Transposition of the Great Arteries

Key Points

  • In TGA, the aorta arises from the right ventricle and the pulmonary artery from the left ventricle, creating two parallel circulations.
  • Without intercirculatory mixing (through a PFO, ASD, VSD, or PDA), TGA is incompatible with life.
  • Severe cyanosis and respiratory distress present shortly after birth as fetal shunts begin to close.
  • Prostaglandin E1 infusion maintains ductal patency as a bridge to surgical correction.
  • The arterial switch operation is the definitive repair, typically performed within the first two weeks of life.

Pathophysiology

In d-transposition of the great arteries, the aorta connects to the right ventricle and the pulmonary artery connects to the left ventricle. This creates two parallel circuits: deoxygenated blood recirculates through the body without passing through the lungs, and oxygenated blood recirculates through the lungs without reaching the systemic circulation.

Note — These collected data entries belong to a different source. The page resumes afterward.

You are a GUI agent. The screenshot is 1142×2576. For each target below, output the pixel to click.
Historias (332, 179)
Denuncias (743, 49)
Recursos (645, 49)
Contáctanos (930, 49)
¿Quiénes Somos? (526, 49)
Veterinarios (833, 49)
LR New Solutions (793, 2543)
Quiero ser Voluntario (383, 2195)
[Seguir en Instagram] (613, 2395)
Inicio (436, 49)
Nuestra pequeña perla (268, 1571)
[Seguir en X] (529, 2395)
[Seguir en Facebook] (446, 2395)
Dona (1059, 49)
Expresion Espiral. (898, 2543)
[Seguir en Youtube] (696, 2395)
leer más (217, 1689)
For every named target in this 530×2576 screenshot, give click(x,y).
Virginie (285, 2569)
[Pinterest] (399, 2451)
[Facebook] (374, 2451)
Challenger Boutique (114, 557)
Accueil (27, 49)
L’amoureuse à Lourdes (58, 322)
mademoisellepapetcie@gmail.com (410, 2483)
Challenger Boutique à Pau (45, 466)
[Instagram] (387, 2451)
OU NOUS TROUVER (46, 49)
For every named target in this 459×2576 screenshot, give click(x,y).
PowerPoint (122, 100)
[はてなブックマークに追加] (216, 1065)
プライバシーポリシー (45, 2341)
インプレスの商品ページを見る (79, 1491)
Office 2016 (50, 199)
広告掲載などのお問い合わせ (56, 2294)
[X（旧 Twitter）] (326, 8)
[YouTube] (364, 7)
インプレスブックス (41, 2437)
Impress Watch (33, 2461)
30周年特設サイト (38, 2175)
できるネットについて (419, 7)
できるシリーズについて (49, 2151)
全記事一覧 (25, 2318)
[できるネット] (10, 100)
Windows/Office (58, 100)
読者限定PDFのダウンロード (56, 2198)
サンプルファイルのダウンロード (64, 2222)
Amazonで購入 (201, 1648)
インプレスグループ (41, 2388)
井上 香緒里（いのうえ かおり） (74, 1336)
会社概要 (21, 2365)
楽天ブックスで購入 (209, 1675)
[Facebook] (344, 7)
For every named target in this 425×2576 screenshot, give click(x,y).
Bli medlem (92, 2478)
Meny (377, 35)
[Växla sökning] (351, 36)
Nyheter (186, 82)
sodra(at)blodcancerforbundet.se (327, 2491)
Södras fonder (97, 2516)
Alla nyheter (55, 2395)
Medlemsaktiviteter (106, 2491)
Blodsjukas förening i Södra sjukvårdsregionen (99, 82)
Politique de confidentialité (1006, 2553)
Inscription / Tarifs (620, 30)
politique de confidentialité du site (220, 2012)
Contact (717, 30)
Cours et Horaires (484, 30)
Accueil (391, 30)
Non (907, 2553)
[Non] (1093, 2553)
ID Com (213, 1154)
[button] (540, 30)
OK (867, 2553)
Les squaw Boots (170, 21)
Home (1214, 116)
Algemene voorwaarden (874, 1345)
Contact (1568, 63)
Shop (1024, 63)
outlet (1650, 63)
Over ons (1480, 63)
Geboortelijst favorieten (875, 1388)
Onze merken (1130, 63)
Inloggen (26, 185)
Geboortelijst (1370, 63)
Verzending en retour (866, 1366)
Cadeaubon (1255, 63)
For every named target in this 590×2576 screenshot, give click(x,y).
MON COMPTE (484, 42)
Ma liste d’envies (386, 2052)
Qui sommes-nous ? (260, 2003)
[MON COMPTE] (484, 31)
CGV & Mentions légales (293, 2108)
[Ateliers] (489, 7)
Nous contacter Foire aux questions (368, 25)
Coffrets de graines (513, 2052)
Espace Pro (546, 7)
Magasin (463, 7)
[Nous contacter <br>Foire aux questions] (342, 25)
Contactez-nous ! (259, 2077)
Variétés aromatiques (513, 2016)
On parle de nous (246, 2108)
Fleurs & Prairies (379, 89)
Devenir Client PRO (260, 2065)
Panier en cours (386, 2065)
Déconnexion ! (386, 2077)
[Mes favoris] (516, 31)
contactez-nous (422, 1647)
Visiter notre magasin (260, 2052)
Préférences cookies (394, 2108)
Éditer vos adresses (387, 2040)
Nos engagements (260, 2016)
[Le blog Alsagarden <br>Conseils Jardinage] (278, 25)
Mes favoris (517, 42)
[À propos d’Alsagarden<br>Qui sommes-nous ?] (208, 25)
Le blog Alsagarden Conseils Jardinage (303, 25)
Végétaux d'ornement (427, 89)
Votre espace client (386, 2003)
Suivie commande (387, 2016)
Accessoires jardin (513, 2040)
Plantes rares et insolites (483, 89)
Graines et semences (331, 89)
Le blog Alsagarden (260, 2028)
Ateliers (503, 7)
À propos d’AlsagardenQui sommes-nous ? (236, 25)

Survival depends on intercirculatory mixing through fetal shunts. As the ductus arteriosus and foramen ovale close after birth, mixing decreases and profound cyanosis develops rapidly. An associated ventricular-septal-defect, atrial-septal-defect, or patent-ductus-arteriosus may provide some mixing, but surgical correction is always required.

Nursing Assessment

NCLEX Focus

TGA presents with severe cyanosis shortly after birth that does not improve with supplemental oxygen, distinguishing it from respiratory causes of cyanosis.

  • Assess for severe central cyanosis within hours of birth that is refractory to oxygen administration.
  • Monitor pulse oximetry; CCHD screening may detect critically low saturations.
  • Assess for tachypnea, respiratory distress, and circulatory failure signs.
  • Evaluate whether concurrent defects (VSD, PDA) are providing partial mixing and stabilization.
  • Review echocardiography confirming transposed great-vessel connections and any associated defects.
  • Monitor for metabolic acidosis from prolonged tissue hypoxemia.
  • Assess perfusion status including capillary refill, skin color, and urine output.

Nursing Interventions

  • Maintain prostaglandin E1 infusion as ordered to keep the ductus arteriosus patent and allow intercirculatory mixing.
  • Monitor closely for prostaglandin E1 side effects including apnea, hypotension, fever, and seizures; ensure resuscitation equipment is immediately available.
  • Maintain thermal stability and minimize oxygen demand through calm environment and clustered care.
  • Monitor strict intake and output with hemodynamic trend assessment.
  • Prepare for balloon atrial septostomy (Rashkind procedure) to enlarge the atrial communication and improve mixing when needed emergently.
  • Prepare for arterial switch operation as definitive surgical correction.
  • Educate caregivers about the urgency of the condition and the surgical plan.
  • Monitor for postoperative complications including coronary artery complications, arrhythmias, and neoaortic regurgitation.

Refractory Cyanosis

Cyanosis that does not improve with supplemental oxygen in a newborn should raise immediate concern for cyanotic CHD including TGA. Do not delay echocardiography and cardiology consultation.

Clinical Judgment Application

Clinical Scenario

A full-term newborn develops deep cyanosis within 2 hours of birth. Pulse oximetry shows 60 percent saturation on room air and 62 percent on 100 percent oxygen. The infant is tachypneic with poor perfusion.

  • Recognize Cues: Severe cyanosis refractory to oxygen, with respiratory distress and poor perfusion.
  • Analyze Cues: Oxygen-unresponsive cyanosis suggests cyanotic CHD with parallel circulations.
  • Prioritize Hypotheses: TGA with closing fetal shunts creating critically inadequate mixing.
  • Generate Solutions: Initiate prostaglandin E1 to maintain ductal patency, urgent echocardiography, and cardiology consultation.
  • Take Action: Begin prostaglandin infusion, monitor for apnea, and prepare for emergent balloon septostomy.
  • Evaluate Outcomes: Oxygen saturation improves to 75 to 80 percent with ductal patency; arterial switch operation planned.

Self-Check

  1. Why is TGA incompatible with life without intercirculatory mixing?
  2. What is the significance of cyanosis that does not respond to supplemental oxygen?
  3. Why is prostaglandin E1 a critical bridge therapy before surgical repair?